▶ _Work instructions_: Give back exactly the lines starting at the one with "Open highlighted Jesper Bratt player link" and ending at the last line of the data below. Pictures are not part of the copy.

___ Extracted information

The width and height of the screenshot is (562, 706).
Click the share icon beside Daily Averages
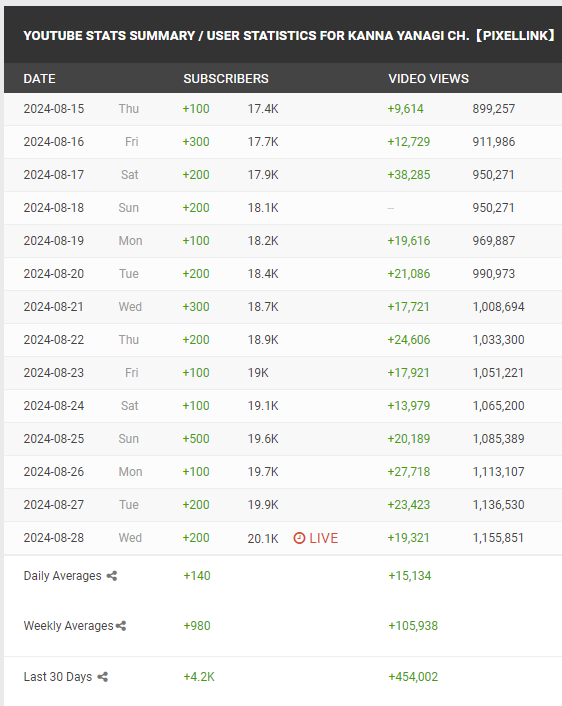click(112, 576)
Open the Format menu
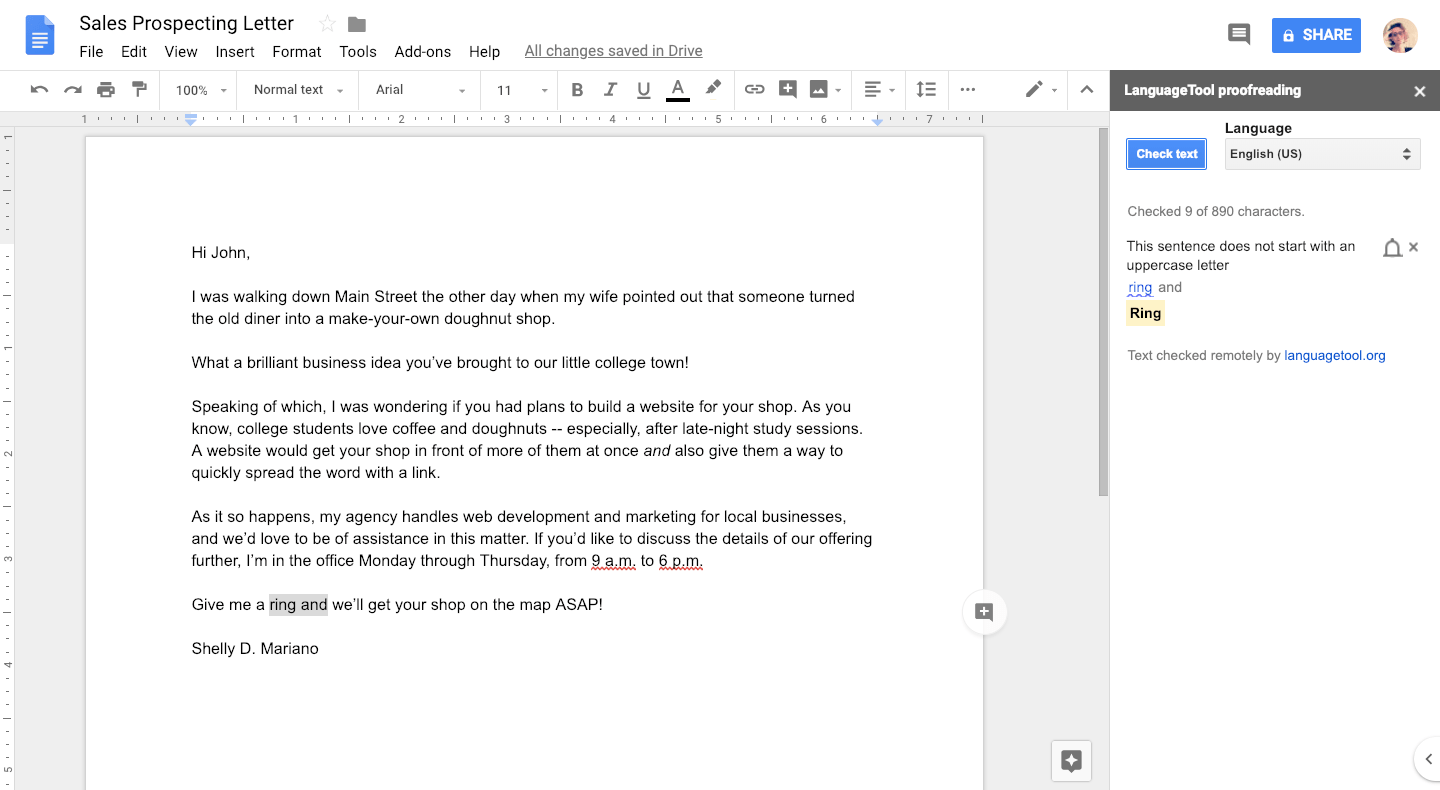Screen dimensions: 1440x790 coord(296,51)
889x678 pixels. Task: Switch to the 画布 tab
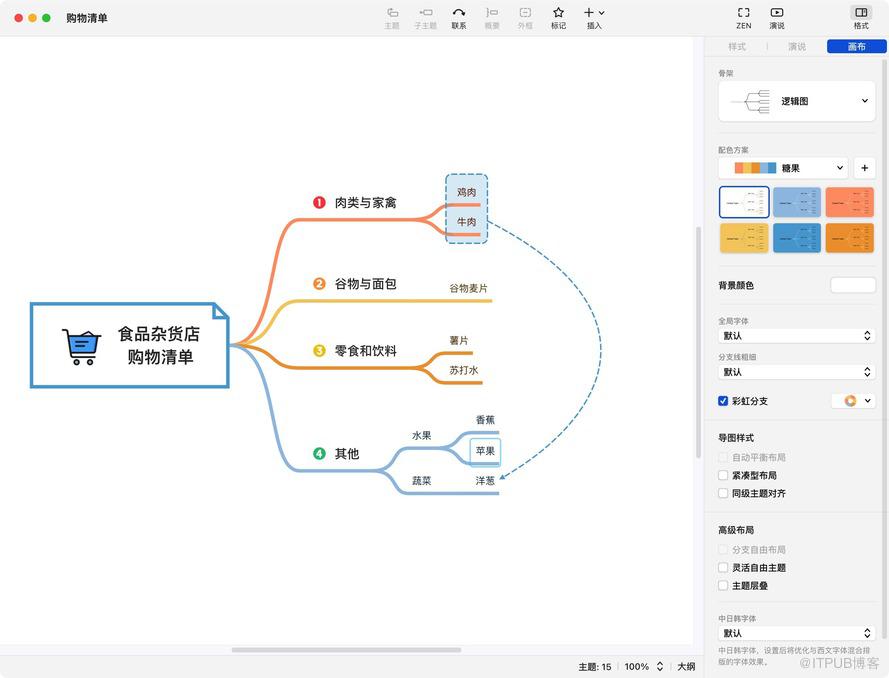pyautogui.click(x=856, y=47)
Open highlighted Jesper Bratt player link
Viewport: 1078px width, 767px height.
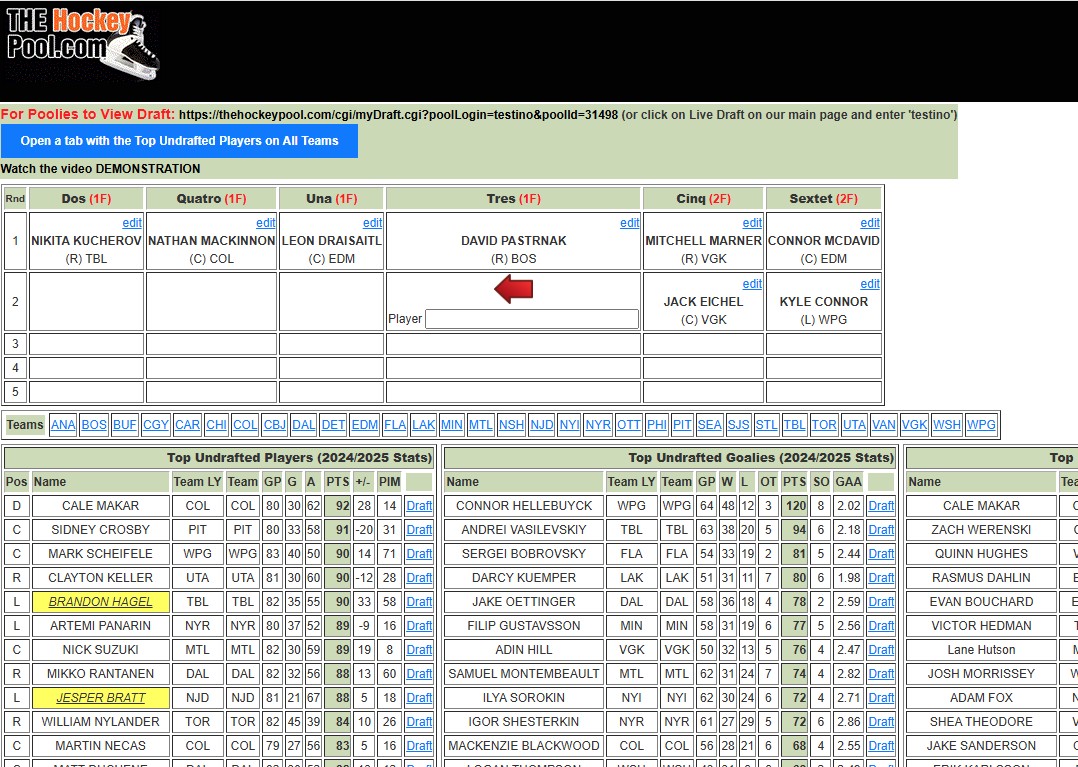coord(101,698)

______

▶ _Written solution_:
Open highlighted Jesper Bratt player link
Viewport: 1078px width, 767px height.
coord(101,698)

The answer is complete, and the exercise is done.